To start with we each discussed what we'd been working on since the beginners course (to take the Intermediate you have to have successfully completed the beginners course) and what our aims for this course are. My primary motivation for taking these classes is to motivate me to work. In addition to that I want to get inspiration and get out of my comfort zone. I also want to work on technical aspects of my writing such as dialogue integration, structure and planning and tenses.

I talked a little about Senses, the script I completed last year. For me there was some glaring problems with the plot that I felt were unsurmountable, however talking them through made me realise there's still potential.

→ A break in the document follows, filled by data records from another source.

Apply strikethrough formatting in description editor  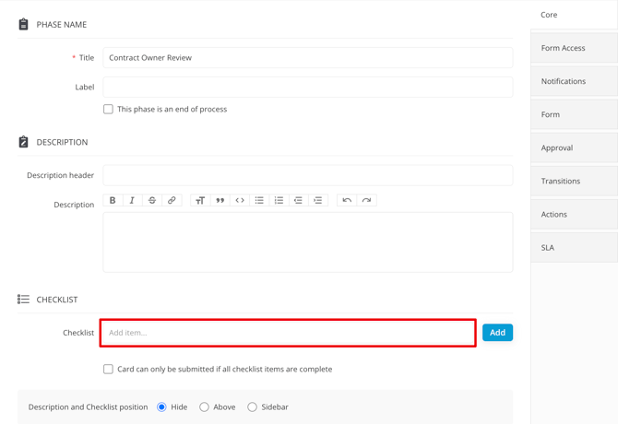pos(152,200)
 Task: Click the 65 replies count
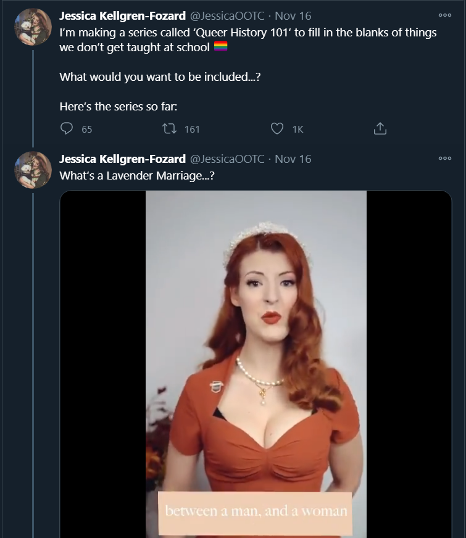pos(87,129)
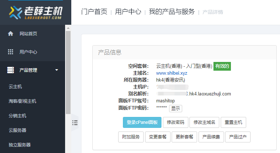280x153 pixels.
Task: Open 淘客/影视主机 in the sidebar
Action: (x=23, y=101)
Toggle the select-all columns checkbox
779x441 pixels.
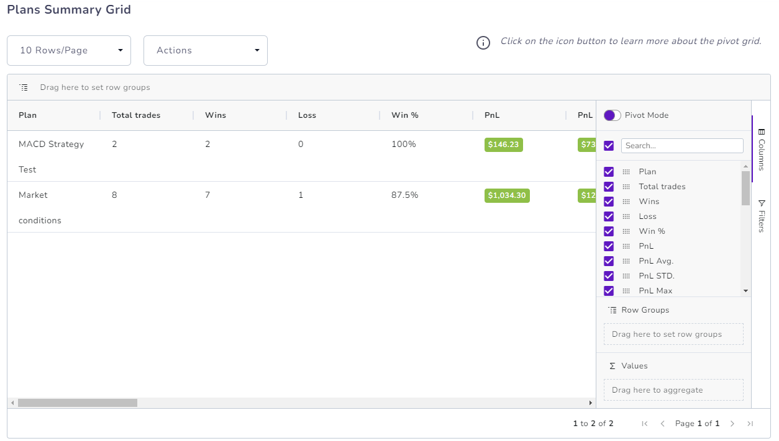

I need to tackle issues like:

- why did Elise Stuart go missing? If she was kidnapped then why? Perhaps it's an act of misguided chivalry. Maybe the caretaker who kidnaps her knows about Tom's affair and wants Elise to overhear them.
- I need to complete a short biography of the caretaker, to understand why he's doing what he does. Is this a new thing or has he done this before?
- is there a trigger event to make the caretaker do it?
- Biogs of all the other characters would be useful too. eg whay are Emily and Tom together? Why are Tom and Elise together? Are Emily and Elise similar or different?


I've largely ignored the character of Elise because she doesn't appear much throughout, however even though she isn't physically there her presence still looms large over the action. A good example of this is the character of Maris in Frasier, who is constantly alluded to throughout the show but whom we never see.

My next steps on Senses are now to write biogs of all the characters, and really get to know them. In addition to this I'm going to write narrative monologues of the action from each of the main character's POV. Then I will leave the old draft to one side and start again as a stage play. For the first time in months I'm really excited about the script again.